Parshat Behar (Leviticus 25:1-26:2)
Rabbi David Stav
If someone were to ask me what the most “socially conscious” Torah portion is, I wouldn’t hesitate for a moment with the response. If there is one part of the Torah that deals methodically and intensively with social issues, it is Parshat Behar.
The portion reviews the laws of Shmittah (Sabbatical Year), when all field crops and fruits are left fallow, available to all. It also details the laws of the Yovel (Jubilee Year), in which lands are restored to their original owners and slaves return home after many years of hard work that kept them from their families. The text addresses times of hardship that people are likely to face, and explains how we are to cope with them.
Later in the portion, the Torah commands us to conduct business fairly:
And when you make a sale to your fellow Jew or make a purchase from the hand of your fellow Jew, you shall not wrong one another (“al tonu ish et achiv”). (Vayikra / Leviticus 25:14)
The Torah repeats this commandment twice in the same chapter, in verses 14 and 17 (“v’lo tonu ish et amito”), leading our sages to attach two different meanings to the Hebrew word hona’ah.
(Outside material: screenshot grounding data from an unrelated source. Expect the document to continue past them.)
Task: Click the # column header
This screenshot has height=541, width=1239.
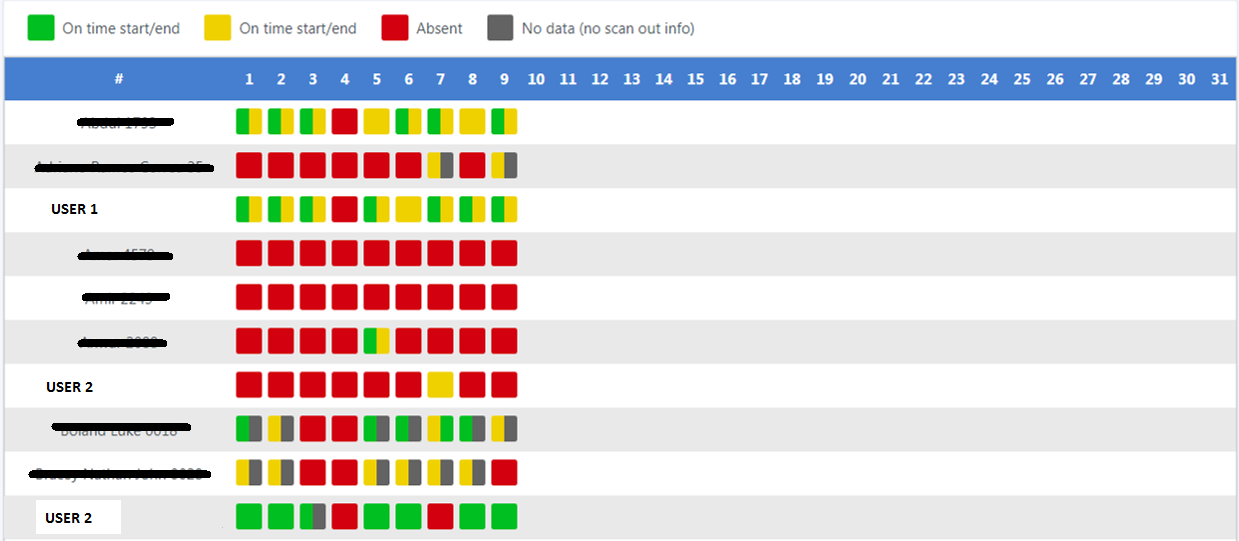Action: click(118, 79)
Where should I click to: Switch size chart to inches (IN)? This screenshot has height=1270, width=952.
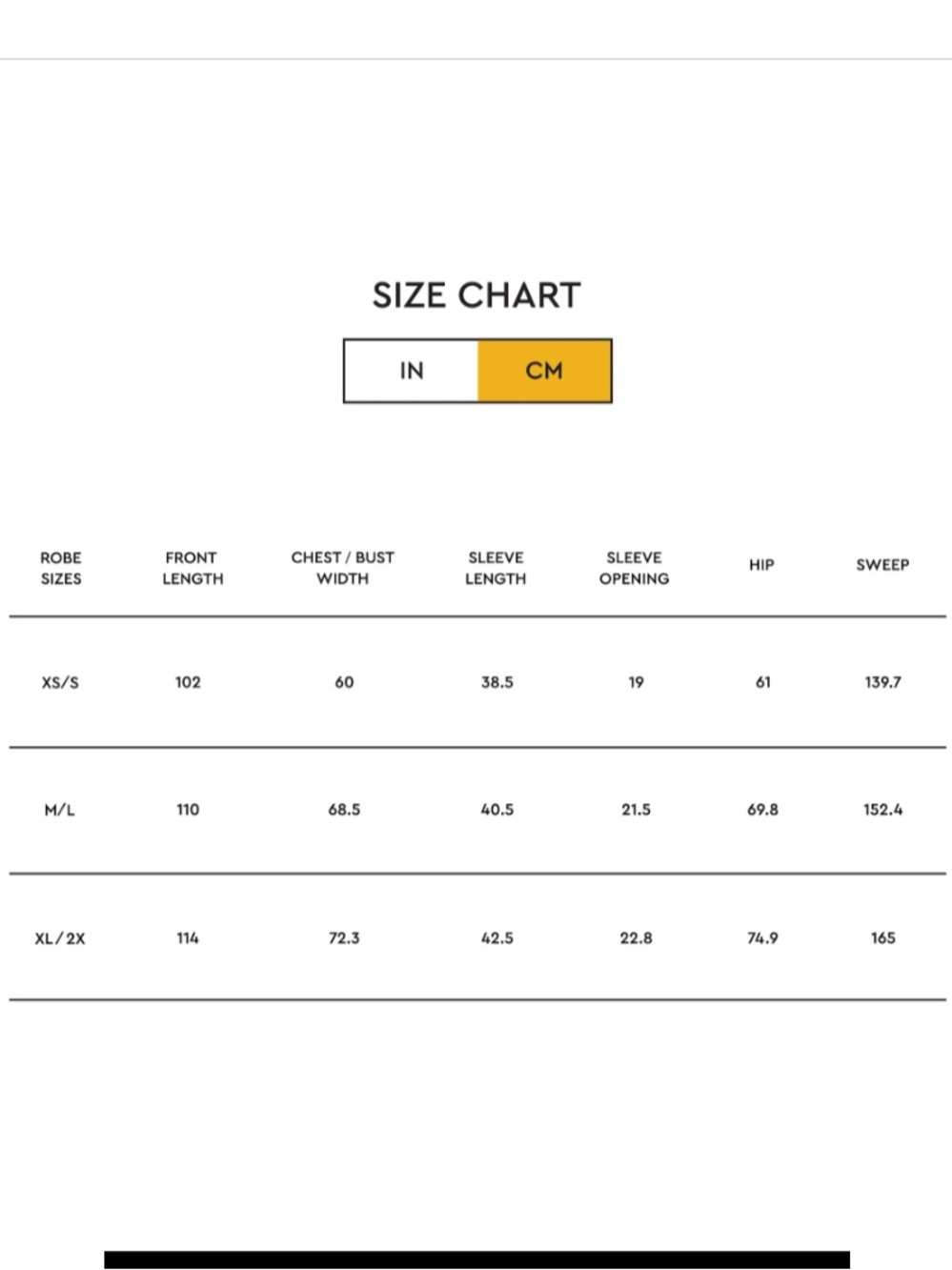click(x=411, y=371)
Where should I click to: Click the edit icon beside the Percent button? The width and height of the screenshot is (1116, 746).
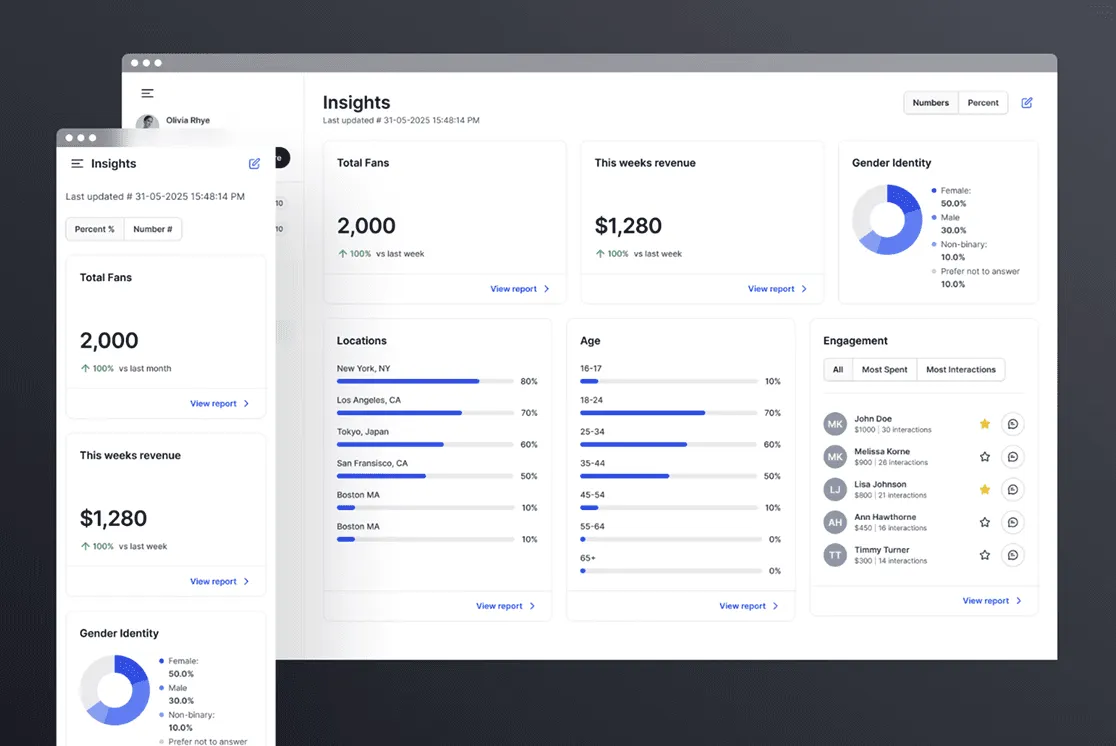[1027, 103]
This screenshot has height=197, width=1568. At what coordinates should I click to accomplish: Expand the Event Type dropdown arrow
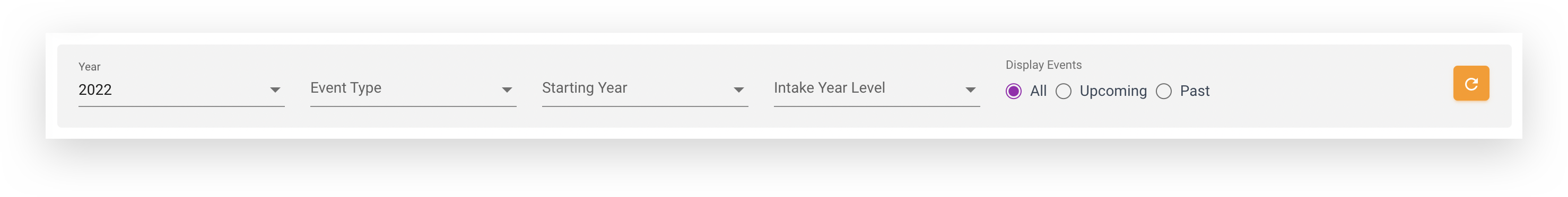pos(507,90)
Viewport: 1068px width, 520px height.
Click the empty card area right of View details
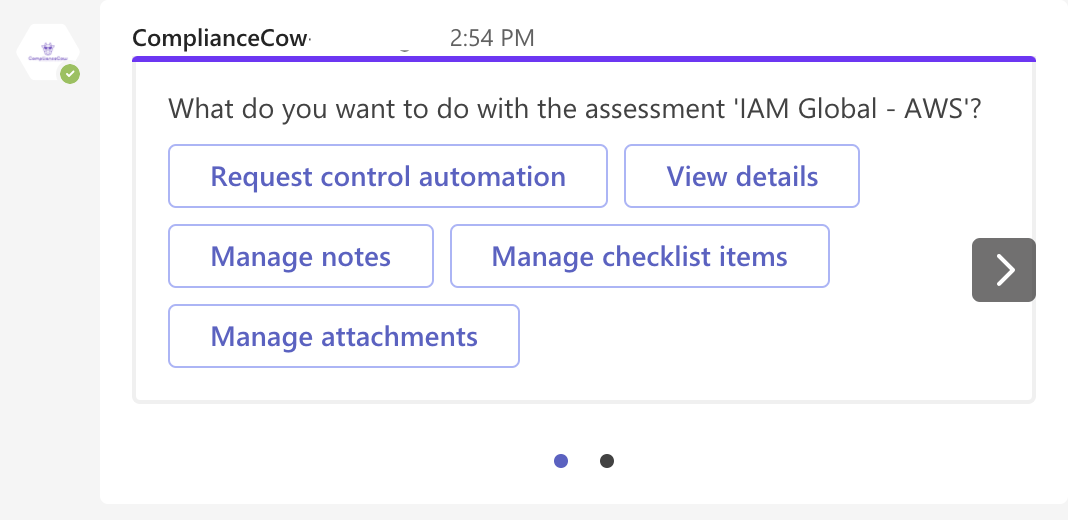coord(930,177)
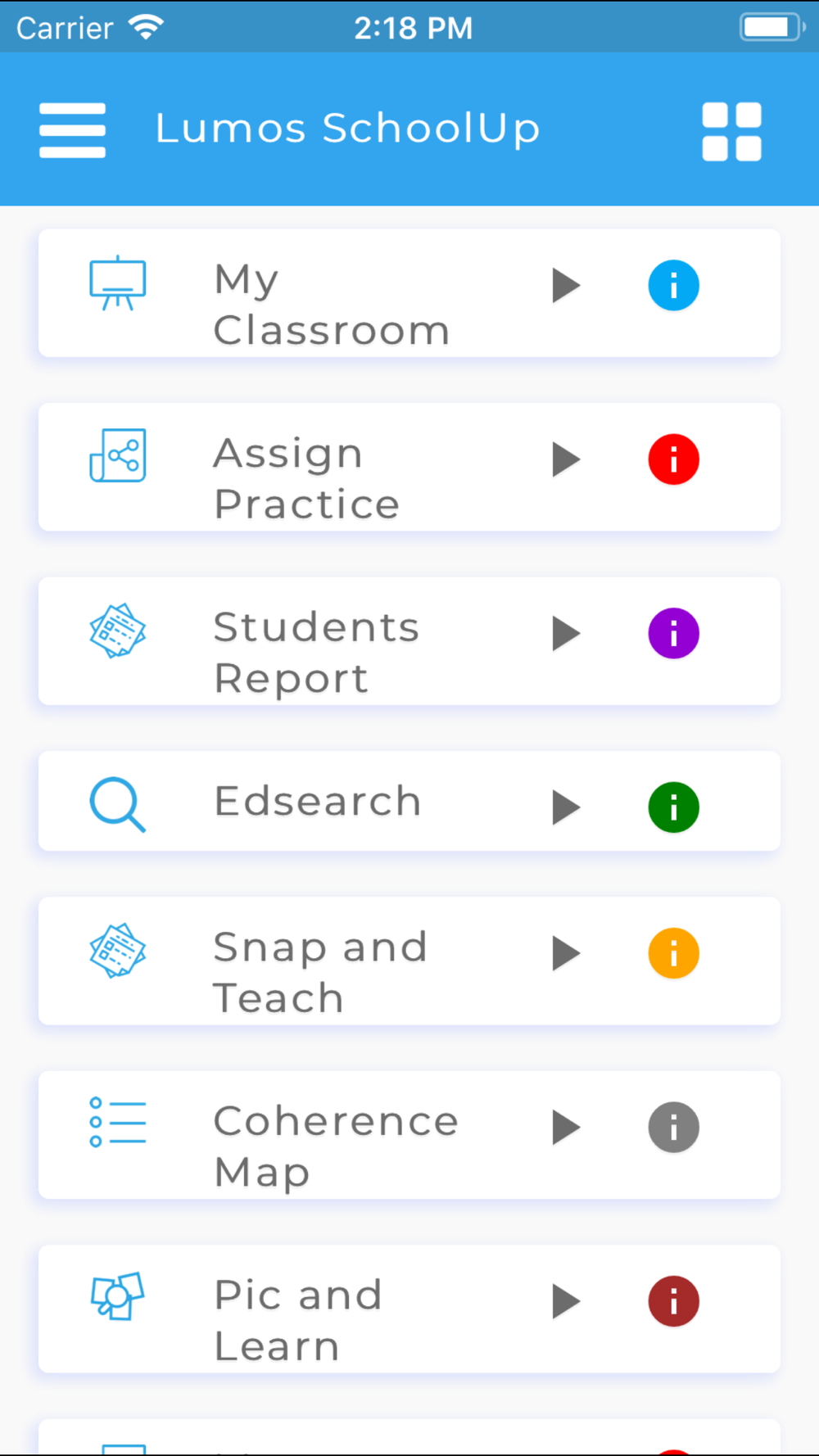Open the hamburger menu

pyautogui.click(x=72, y=130)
The simple denotation of the prohibition of hona’ah is that we are to refrain from being fraudulent when conducting business. We may not sell damaged goods, or pass off used or damaged goods as new ones.
However, our sages added one more meaning to this commandment – that we are not allowed to wrong one another, and they provided several examples to ensure that we fully understand them: if a person asks us where a particular product can be bought, we are prohibited from misleading him and sending him to the wrong place. We are also not allowed to feign interest in a product, creating the pretense that we were planning to buy it (this is because of the disappointment caused to the seller (Tractate Bava Metzia 48b).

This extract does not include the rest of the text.